In truth, a hot room may do many of us some good, but for some people, a 105 degrees Fahrenheit Yoga training session, may have just the opposite effect. Some of us are comfortable in warm weather climates, while others dislike the heat. In the end, temperature is a matter of personal preference.
When Aura Wellness Center was located in North Providence, there was a Hot Yoga studio just a few blocks away. We would often receive some of their students, who no longer wanted heat. Many of them would tell us of students who vomited in the parking lot after 90 minutes of asana practice at 105 degrees Fahrenheit. Well, that’s one way to get the toxins out of your body, but there are less radical methods.
So, what do you do if the only styles you can find are aerobic, cardio, hot, or fitness Yoga? These days, many people may find initial exposure to Yoga training in a health club. Yet, Yogic methodology is still being taught in ashrams and studios. Yoga teachers, in local studios, usually have, at least, two styles, which they teach to the public. If you have never heard of the style, or styles, at your local Yoga studio, you can still research the style in books or on the Internet.

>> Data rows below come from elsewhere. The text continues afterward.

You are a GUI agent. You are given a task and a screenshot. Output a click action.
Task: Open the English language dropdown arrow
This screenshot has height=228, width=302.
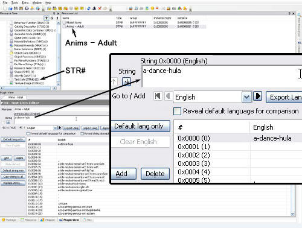(247, 97)
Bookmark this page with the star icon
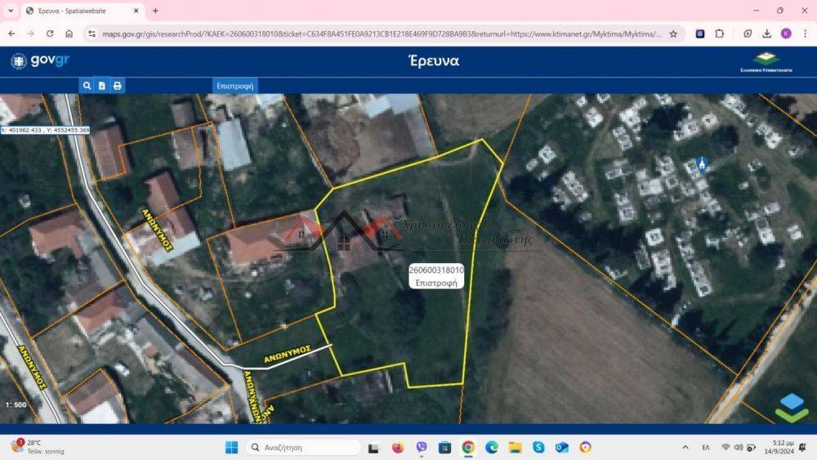817x460 pixels. pos(673,33)
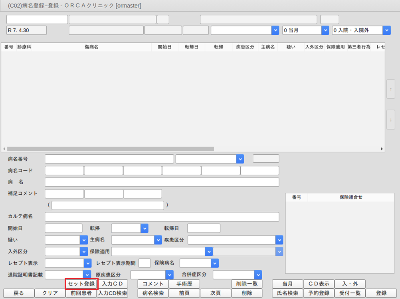This screenshot has width=400, height=299.
Task: Click the カルテ病名 input field
Action: point(162,217)
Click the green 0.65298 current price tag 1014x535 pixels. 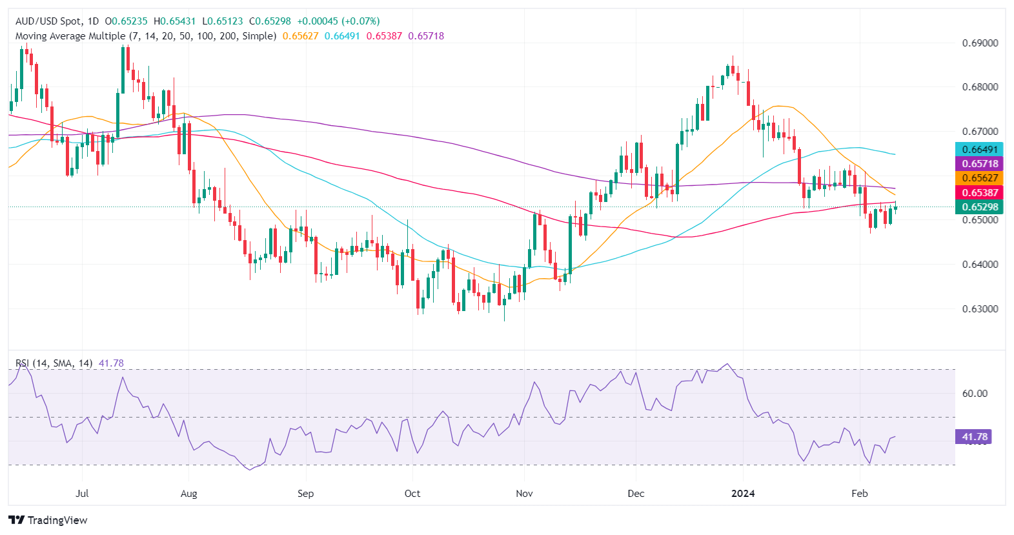[x=979, y=207]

What if there is nothing in your area to help in the area of Yoga for stress management? Then, it is time to visit your local book store or library. You should research books, stress management books, audio books, until you find the stress management course, which is right for you. Yogic relaxation techniques can be practiced any time you need them, but most people practice them before sleeping or before meditation. Your body and mind need rest every day, but dreams do not allow your mind to rest.

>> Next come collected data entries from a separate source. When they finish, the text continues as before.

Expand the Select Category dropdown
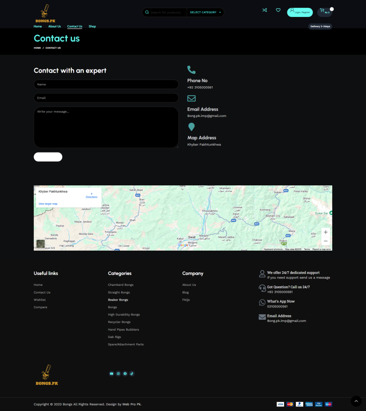366x411 pixels. pos(205,12)
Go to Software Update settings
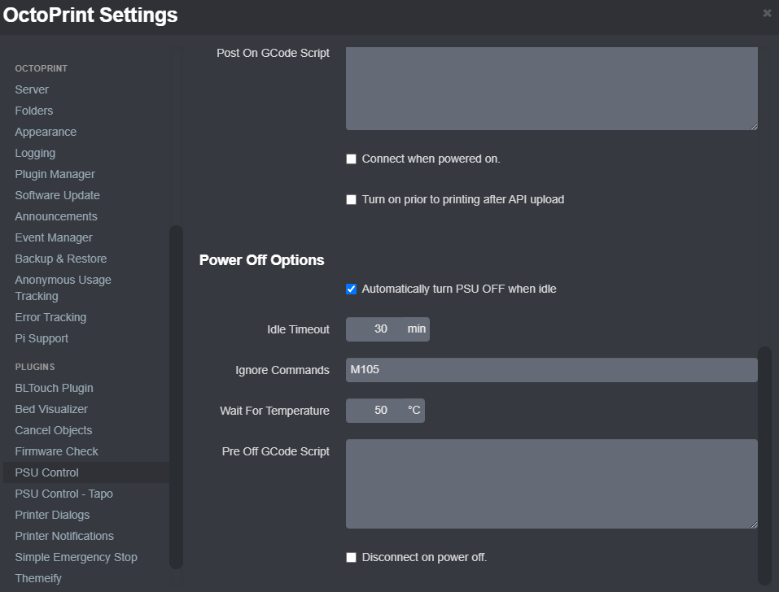 pyautogui.click(x=57, y=195)
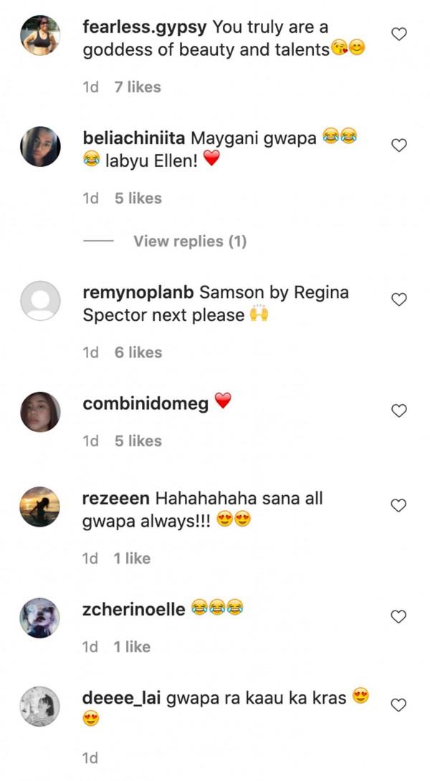
Task: Open the username link rezeeen
Action: [116, 498]
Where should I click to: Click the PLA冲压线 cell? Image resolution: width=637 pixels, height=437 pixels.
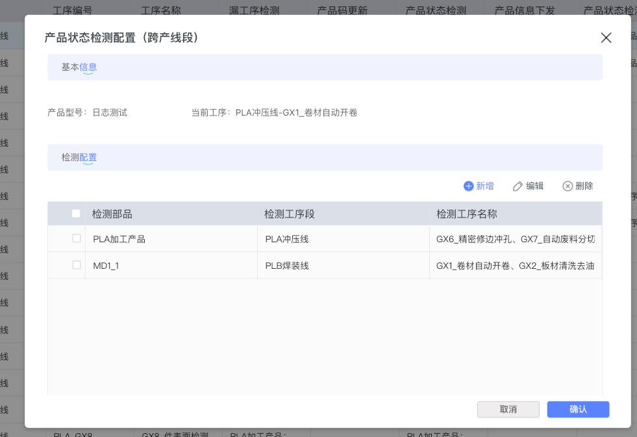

Let’s discuss two Yogic methods for relaxation, which you will easily find in your books. One is the stage-by-stage relaxation technique and the other is a variation of the body scan technique. Both of them incorporate breath awareness; we will focus on the body from the toes up.
You should take the time to decide which relaxation method is best for you, by practicing each method a few times, over the course of seven days. Stage-by-Stage relaxation takes a bit more time, but each method could also be practiced before meditation, bedtime, or on nights when you experience insomnia. The worst that can happen is you fall asleep. Do not judge yourself – Just practice, observe, and enjoy.